Chapter 6

Nicole

Morning ideas always seem so fresh and new. I have what I would call an adaptable plan with my new pupil. After spending a good amount of time with Red Ledger yesterday, he’s showing promise.

The air is cooler when I step into the barn, the light still pale and undecided. Red Ledger is awake, ears flicking when he hears my boots. He doesn’t move toward me. He doesn’t pin himself to the back of the stall either. That’s progress.

I take it slow. Same routine and things I did yesterday to calm him and get acquainted. Horses like him need to know the rules won’t change just because the day has. After long strokes with his brush, he allows me to halter him.

“Ready for some exercise?”

He snorts like he knows and I open the stall door and lead him outside.

Glancing toward the viewing window before I enter the round pen, I see that Harrison is here to watch.

That matters more than he knows. I’m glad he has this high level of interest. Still, I need him to stay in the background only.

Red Ledger works quietly this morning. He tests once. It’s just a small hesitation when I ask him to move out. But I don’t correct it. I wait. He chooses forward on his own.

When I finally step out of the round pen, dust clinging to my boots, Harrison is already on his feet. He doesn’t comment on what he saw. He waits until we’re back in the tack room, the door closed.

“Can I ask you something?” he says.

“Yes,” I reply, setting my gloves down.

“What’s the harm in me watching closer?” His tone is careful. Not defensive, but curious. “Where he can see me.”

I don’t answer right away. I grab a bottle of water first, drink, let my breathing settle.

“It’s not harm,” I say finally. “It’s distraction.”

He tilts his head slightly.

“Horses like him read everything,” I continue. “Energy, expectation, pressure. If you’re close enough to matter, he’ll split his attention between us.”

“And that’s bad?”

“For now,” I say. “Think of it like a toddler. They behave one way with a caregiver and a completely different way when their parent is in the room.”

Understanding flares across his face.

“He wants to please you,” I add. “Or brace against you. Either way, it changes the current dynamic.”

Harrison exhales slowly, nodding. “That won’t be forever, right?”

“No,” I agree. “Just until he learns consistency doesn’t disappear.”

“Explain more,” he requests.

“Red Ledger reacts badly to inconsistency,” I continue. “He mistrusts pressure. Flares when he’s handled too aggressively.
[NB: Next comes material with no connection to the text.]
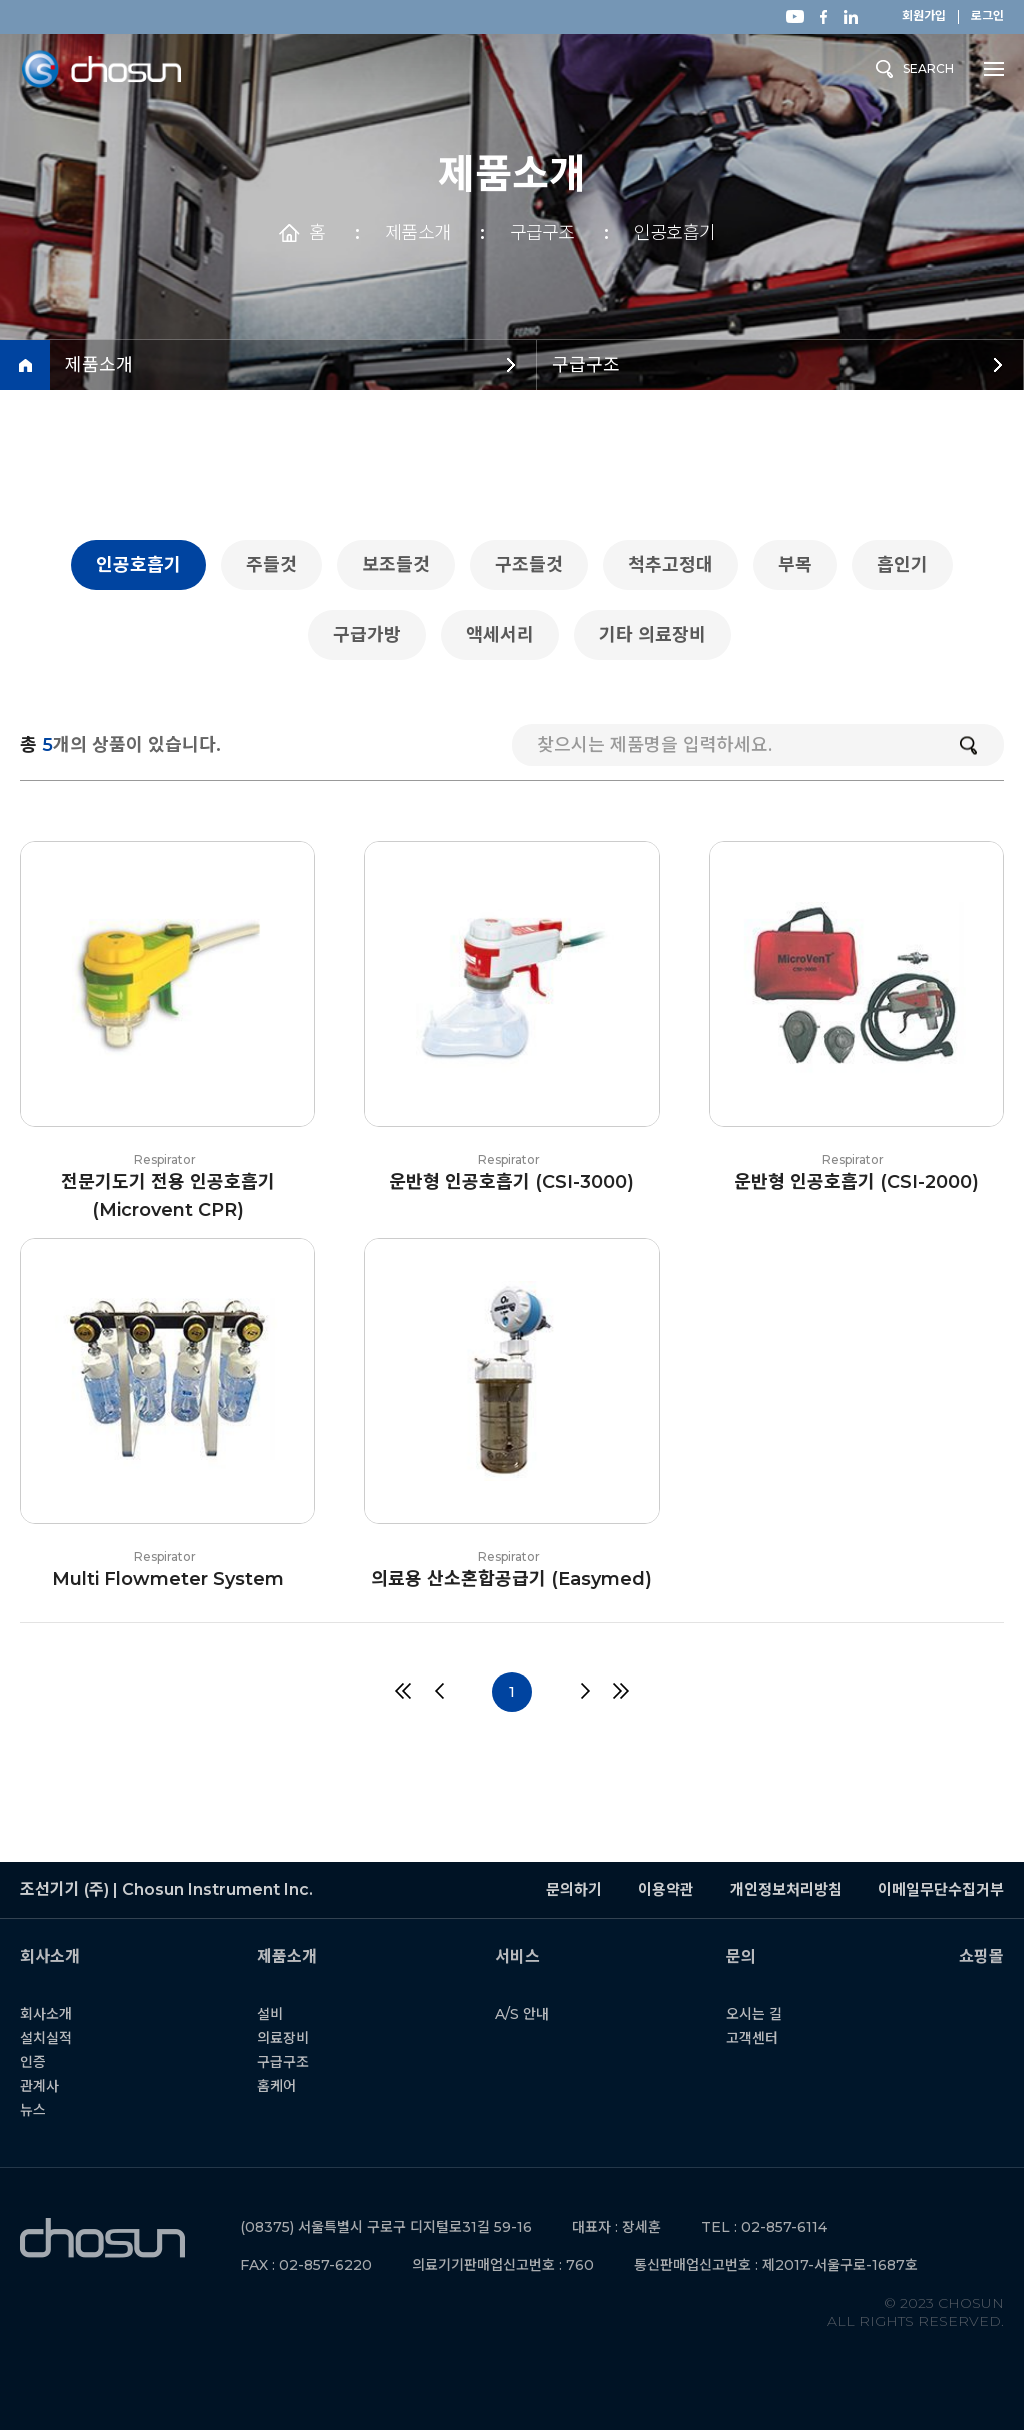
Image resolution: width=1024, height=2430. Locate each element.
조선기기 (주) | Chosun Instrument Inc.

He learned early that staying tight was safer than relaxing.”

I don’t look at Harrison when I say the next part.

“Horses like that usually have trust issues.”

When I glance up, Harrison has gone still in a way I recognize. Shoulders locked. Jaw tight. Like something inside him just pulled back from the edge.

“I can relate to that,” he says.

It’s said lightly. Almost casual. But his body doesn’t match it. I don’t push. I set my glass down and wait. Finally, Harrison speaks again.

“I trusted the wrong person,” he says. “Once.”

That’s it. He doesn’t give names, details or even an explanation. The way he says it tells me this isn’t a wound that healed. It’s one he learned to walk around.

I nod, accepting it exactly as he gives it. “That’ll do it.”

His mouth curves faintly, not quite a smile. “You’re not wrong.”

We stand there a moment longer, two people letting a truth exist without trying to improve it.

“I’ll stay in the background watching the training. There will be some days I can’t make it,” he says.

“That’s fine,” I reply.

When he turns to leave, I stop him — not with words, but with my gaze. He pauses, looks back.

“This isn’t about keeping you out,” I say. “It’s about teaching him that what he’s given won’t be taken away.”

Something changes in his expression. He gets it.

“I understand,” he says quietly.

For the first time, I think he really does. After he leaves, I return to the stall. Red Ledger lifts his head when he sees me, ears forward, body loose in a way that pleases me.

“We’re beginning to feel comfortable with one another,” I murmur, not sure if I’m talking about the horse … or the man.